This show is all about storytelling. Through interviews with the detectives, we get the story of a gruesome murder case that Rustin Cohle and Marty Hart solved (or thought they solved) back in ’95. The case comes back to haunt them in the present, as it seems the mysterious figure behind it all—the King in Yellow—is still at large.

On the show, he is spoken of in awed whispers, along with the word Carcosa. Everyone watching quickly realized this was a reference to a book of short stories by Robert Chambers, published in 1895. Chambers, a forerunner to the likes of H.P. Lovecraft, wrote about a play called The King in Yellow that drove people mad during the second act. He also wrote of a strange lost city called Carcosa, which he nabbed from an Ambrose Bierce short story called “An Inhabitant of Carcosa.” Lovecraft (as well as many others) later used both of these motifs in his writing.

the king in yellow

The connections between The King in Yellow and True Detective run much deeper than mere name-dropping. For instance, Carcosa is inhabited by people wearing skins, and the cultists behind the killings of True Detective wear animal masks. In fact, masks play an important role in Chambers’ stories (there is even one called “The Mask”). And there’s that weird line in the finale of True Detective where Errol Childress, aka the King in Yellow, tells Rust to “take off your mask!” (before he stabs him).
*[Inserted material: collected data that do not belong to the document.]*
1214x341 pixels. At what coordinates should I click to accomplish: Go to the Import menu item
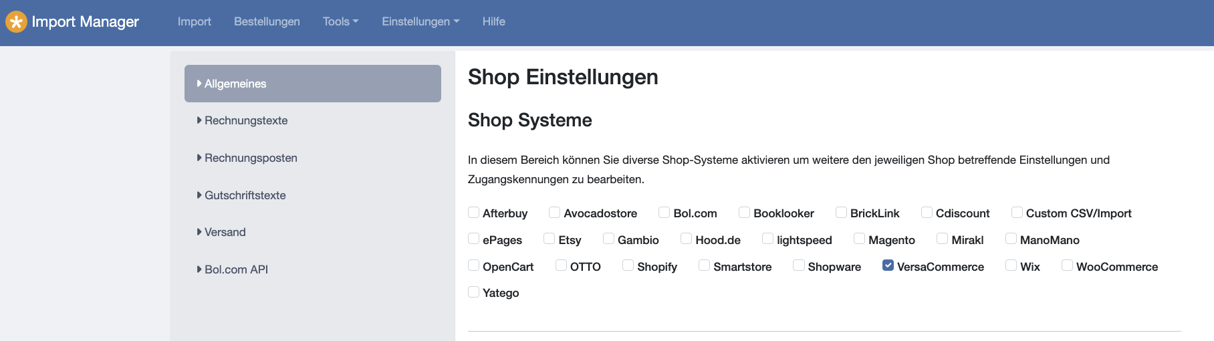(195, 21)
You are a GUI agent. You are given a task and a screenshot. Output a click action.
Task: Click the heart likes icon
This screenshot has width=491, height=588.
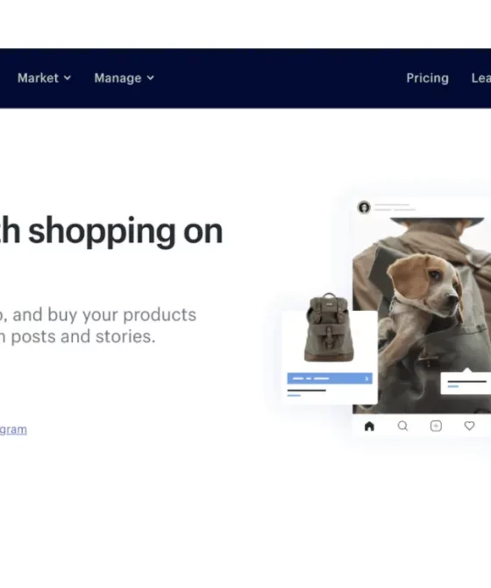pyautogui.click(x=469, y=426)
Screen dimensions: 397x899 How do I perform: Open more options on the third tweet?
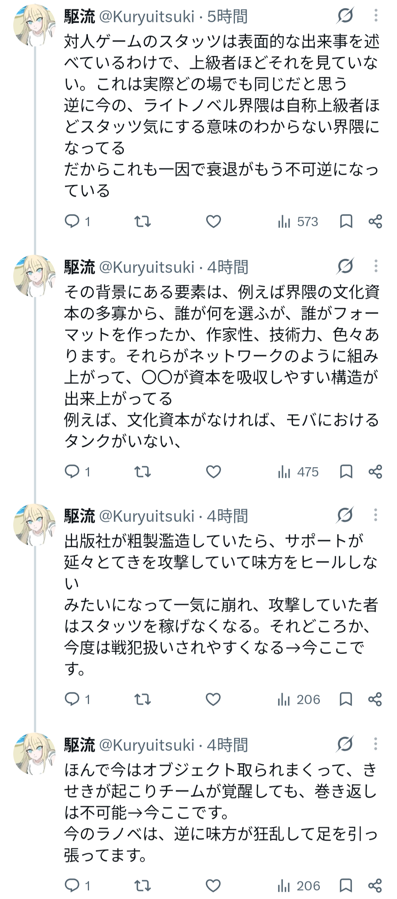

True Detective’s vision of Carcosa is deliciously creepy as well. Carcosa is described as having “twin suns,” “black stars,” and “strange moons.” It is a cursed place filled with dead trees. On True Detective, some of these aspects are mentioned by people who claim to know of Carcosa. Psycho-killer Errol Childress’s lair of Carcosa, which we see in the finale, is a dark tunnel system filled with those strange stick-sculptures that appear throughout the season, mimicking dead trees.

I wouldn't go in there if I were you.

I wouldn’t go in there if I were you.


If this show were your typical crime series, the ending would have given us some twist that explained everything: who was the killer, and why did he do it? We find out that scarred Errol Childress is the killer. We find out that he is truly evil and psychotic through his seedy house, the way he fluidly transitions from one accent to the next as if he doesn’t have one fixed identity, his narcissistic god-like mentality, and his eerie lair. But why would someone do these things? What is behind his cult?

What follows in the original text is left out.